March 31, 2005

Death and Dignity

My wife died, after a two-year battle with breast cancer, in July of 2000.

She died at home, under home hospice care. Hospice counselors had carefully briefed me on how she would die, and they gave me a booklet describing the stages of death.

She died in the afternoon, a Sunday, a little before 4:30. That morning, about 9, she became unresponsive, as the booklet had described. Her eyes were open, she moved and grimaced, and she flailed her arm and could grip my arm with her fingers. But there was no recognition of family or friends who were present.

In fact she had already shut us out, in the two or three days before. The hospice people said that was normal, that a person who is dying goes through a disconnect process and turns inward in preparation for death. I thought that was a beautiful and dignified thing for a human to do, to gather herself up, to wrap around herself in this situation beyond others’ understanding, and it was important to me to honor it.

By Sunday noon it didn’t matter. I worked hard to tend her properly, but she was unaware of my honor or attentions.

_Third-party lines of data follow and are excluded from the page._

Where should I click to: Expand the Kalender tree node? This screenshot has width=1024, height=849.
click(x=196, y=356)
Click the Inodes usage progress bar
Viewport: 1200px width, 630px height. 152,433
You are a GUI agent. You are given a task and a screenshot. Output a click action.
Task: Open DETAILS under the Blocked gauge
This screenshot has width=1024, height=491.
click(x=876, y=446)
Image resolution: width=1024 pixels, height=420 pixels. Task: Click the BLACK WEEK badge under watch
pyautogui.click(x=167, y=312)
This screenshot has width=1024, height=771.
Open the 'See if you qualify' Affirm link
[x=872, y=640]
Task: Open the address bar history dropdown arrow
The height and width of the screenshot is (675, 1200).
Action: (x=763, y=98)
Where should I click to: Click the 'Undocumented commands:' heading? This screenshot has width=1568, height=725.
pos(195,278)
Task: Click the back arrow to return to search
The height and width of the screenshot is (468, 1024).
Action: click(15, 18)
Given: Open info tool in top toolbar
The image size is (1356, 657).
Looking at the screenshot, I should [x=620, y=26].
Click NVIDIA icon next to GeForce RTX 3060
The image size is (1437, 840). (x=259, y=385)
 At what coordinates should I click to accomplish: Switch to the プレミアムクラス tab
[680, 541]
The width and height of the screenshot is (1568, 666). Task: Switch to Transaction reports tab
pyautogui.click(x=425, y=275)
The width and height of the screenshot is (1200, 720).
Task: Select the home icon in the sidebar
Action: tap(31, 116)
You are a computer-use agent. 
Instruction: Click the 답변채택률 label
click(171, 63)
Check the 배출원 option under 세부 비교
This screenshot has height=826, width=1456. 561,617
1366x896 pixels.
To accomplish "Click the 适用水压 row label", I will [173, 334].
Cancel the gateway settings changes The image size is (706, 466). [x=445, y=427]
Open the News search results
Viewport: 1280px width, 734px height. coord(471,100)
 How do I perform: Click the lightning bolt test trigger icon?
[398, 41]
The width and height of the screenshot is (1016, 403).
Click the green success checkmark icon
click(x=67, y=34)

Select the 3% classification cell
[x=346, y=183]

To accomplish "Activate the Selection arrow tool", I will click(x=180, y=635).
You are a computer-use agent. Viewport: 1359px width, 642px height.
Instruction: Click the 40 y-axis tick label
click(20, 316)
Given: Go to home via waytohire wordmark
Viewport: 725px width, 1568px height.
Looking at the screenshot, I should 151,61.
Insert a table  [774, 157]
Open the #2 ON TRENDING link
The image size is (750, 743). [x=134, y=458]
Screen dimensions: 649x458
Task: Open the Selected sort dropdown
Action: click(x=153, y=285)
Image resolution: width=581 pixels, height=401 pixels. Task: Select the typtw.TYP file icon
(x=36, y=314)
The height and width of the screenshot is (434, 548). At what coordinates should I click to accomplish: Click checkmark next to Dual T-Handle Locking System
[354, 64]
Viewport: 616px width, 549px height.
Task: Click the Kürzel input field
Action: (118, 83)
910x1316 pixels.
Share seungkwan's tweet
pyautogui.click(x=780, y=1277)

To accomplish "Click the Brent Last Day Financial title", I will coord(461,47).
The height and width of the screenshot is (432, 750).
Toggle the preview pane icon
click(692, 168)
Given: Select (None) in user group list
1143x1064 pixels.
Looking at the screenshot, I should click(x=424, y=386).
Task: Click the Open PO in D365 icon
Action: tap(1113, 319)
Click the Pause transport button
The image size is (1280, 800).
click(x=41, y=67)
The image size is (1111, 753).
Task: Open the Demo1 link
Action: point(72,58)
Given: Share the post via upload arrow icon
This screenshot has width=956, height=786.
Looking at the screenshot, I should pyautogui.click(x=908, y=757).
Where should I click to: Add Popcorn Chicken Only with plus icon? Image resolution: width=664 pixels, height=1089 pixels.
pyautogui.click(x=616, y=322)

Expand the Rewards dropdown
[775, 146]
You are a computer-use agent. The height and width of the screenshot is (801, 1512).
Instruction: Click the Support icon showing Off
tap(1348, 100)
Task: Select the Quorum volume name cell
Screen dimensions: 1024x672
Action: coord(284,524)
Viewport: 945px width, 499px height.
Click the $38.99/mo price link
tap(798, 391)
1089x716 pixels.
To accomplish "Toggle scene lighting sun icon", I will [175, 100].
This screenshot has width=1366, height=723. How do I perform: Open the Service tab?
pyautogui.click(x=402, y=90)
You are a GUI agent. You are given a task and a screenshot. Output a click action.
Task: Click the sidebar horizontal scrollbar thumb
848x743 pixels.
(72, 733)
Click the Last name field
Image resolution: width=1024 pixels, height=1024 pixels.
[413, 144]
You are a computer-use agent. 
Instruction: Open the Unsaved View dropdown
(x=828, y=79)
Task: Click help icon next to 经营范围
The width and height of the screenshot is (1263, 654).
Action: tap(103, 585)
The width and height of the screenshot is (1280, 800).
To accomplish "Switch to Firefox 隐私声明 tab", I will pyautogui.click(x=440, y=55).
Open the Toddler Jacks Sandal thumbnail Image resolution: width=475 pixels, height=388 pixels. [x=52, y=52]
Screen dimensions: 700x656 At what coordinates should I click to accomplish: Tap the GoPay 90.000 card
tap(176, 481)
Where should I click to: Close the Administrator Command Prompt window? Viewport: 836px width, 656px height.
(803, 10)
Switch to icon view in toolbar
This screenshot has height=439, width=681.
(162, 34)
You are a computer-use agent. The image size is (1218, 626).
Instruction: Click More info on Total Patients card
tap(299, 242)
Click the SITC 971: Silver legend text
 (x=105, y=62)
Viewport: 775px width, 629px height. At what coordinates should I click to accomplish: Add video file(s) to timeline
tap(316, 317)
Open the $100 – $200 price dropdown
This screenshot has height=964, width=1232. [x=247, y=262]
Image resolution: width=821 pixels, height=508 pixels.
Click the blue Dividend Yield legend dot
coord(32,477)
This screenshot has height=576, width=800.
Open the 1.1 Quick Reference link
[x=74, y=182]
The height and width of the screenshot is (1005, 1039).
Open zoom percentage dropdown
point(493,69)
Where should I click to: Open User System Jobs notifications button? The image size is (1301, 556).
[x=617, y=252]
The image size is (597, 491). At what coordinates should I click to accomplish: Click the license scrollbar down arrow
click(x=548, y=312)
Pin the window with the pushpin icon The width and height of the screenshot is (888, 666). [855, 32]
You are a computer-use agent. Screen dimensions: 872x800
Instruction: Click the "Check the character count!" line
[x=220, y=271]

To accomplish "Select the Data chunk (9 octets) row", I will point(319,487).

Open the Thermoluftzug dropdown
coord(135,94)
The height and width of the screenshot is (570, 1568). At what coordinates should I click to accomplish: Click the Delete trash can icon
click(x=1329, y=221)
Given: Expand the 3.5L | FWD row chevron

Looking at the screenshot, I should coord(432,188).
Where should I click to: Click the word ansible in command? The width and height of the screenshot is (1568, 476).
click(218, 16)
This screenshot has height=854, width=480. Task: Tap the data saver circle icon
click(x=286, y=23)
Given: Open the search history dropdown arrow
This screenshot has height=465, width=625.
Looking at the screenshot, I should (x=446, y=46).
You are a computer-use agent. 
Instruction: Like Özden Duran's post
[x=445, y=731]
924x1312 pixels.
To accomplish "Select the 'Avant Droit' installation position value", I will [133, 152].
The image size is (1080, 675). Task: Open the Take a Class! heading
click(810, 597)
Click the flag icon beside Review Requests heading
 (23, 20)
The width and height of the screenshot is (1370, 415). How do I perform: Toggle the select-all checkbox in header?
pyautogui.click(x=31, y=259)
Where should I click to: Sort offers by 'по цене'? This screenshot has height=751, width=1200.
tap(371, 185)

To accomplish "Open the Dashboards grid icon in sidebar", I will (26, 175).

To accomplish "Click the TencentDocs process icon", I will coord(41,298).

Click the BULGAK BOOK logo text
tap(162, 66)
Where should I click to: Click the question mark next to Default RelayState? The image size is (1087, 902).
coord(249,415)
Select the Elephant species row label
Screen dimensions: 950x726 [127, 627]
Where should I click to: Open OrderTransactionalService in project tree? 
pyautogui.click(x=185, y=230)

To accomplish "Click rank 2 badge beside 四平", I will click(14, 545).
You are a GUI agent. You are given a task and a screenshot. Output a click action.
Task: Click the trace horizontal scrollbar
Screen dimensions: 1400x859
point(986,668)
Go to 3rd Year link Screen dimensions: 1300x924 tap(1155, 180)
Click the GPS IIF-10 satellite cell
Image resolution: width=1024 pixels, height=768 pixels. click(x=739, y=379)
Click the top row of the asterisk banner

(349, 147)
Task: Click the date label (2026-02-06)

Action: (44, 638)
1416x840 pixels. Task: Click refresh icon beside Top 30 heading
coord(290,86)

Her eyes were bright and excited, her breathing was quick, and she was singing. The same note, over and over. For what it’s worth, I have long wondered if the last moments of a person’s life must offer some kind of complete and beautiful vision of life in all its mysteries, as compensation for her loss. It was fascinating, Meredith’s one-note song, but it didn’t surprise me. She did nothing during those hours to take away my own vision of where she might be.

Near the end, the booklet had said, her breathing would change, from quick but regular, to a steady pant that the booklet described as “fish out of water” breathing. From that point, it would be only a matter of minutes. As that transition occurred, she became still, her eyes wide and focused on the window beyond the foot of her bed. She fought for breath as if she were near the end of a race. It was heroic, but she wasn’t the hero. She was busy dying, spun like a leaf on a surging current, but her body was fighting desperately, heroically, to stay alive. There was nothing calm, or peaceful, here. This, also, was noble to me. In fact I was awed by it, to suppose we all are so naturally, unconsciously, valiant.

But then her body gave out. Just unable to continue. The panting stopped, just like that. A long silence, and then a long, deep breath. More silence, and then a second breath, and her eyes started to close. Two more breaths, and then in the clamor of shock and grief behind me, her life in her body ended. In a dreadful twinkling, her eyes, half-closed like a doll’s, became blanker than a doll’s. In a doll’s eyes, it is possible to imagine life. Not in these. It was the hardest part.

And so I watched death arriving. I review these memories today because Terri Schiavo has died, and after all the clamor around her, I wanted some fact-based context in which to imagine the nobility of her dying. People have described her as heroic, a fighter, and her body must have been just so, just as in the hospice scenario. My God, Terri Schiavo’s body fought for years, not just the mere hours I witnessed, through that existence beyond responsiveness.

It additionally occurs to me that my information might be useful as a window into the Schiavo hospice, for people who are curious, after the circus, about how it really ended. I am sure we all put our own spin on our own dying, but my experience of Meredith’s death provides at least an approximation of Ms. Schiavo’s last day, gathered at last around herself in impenetrable dignity. I am also sure that Meredith, where she is, doesn’t mind sharing those hours of her own intimate heroism, and valor, at this hour.

In the first radio reports, I heard someone say something like, “Terri is at last in a place where she can have peace.” It was said by someone who had fought hard to keep her stopped short of that deliverance. It was a blinding contrast. How any person could have fought in these last days and weeks and years to keep Terri Schiavo alive in her deathbed is beyond my understanding. One of these, the politician, Tom DeLay, said, "The time will come for the men responsible for this to answer for their behavior.” He thought he was talking about the men who let Ms. Schiavo go, but he really was talking about himself.

Two weeks after her death, Meredith knew I needed help, so she came to see me. She was brilliant and happy, green eyes and Brenda Starr hair, beyond pain or sorrow or any other of the human frailties that were wracking me. She didn’t speak, but she gave me a message: “Get on with it.” Easy for a spirit to say, as Terri Schiavo now knows. The Tom DeLays of the world will eventually be forgiven, but it will take awhile.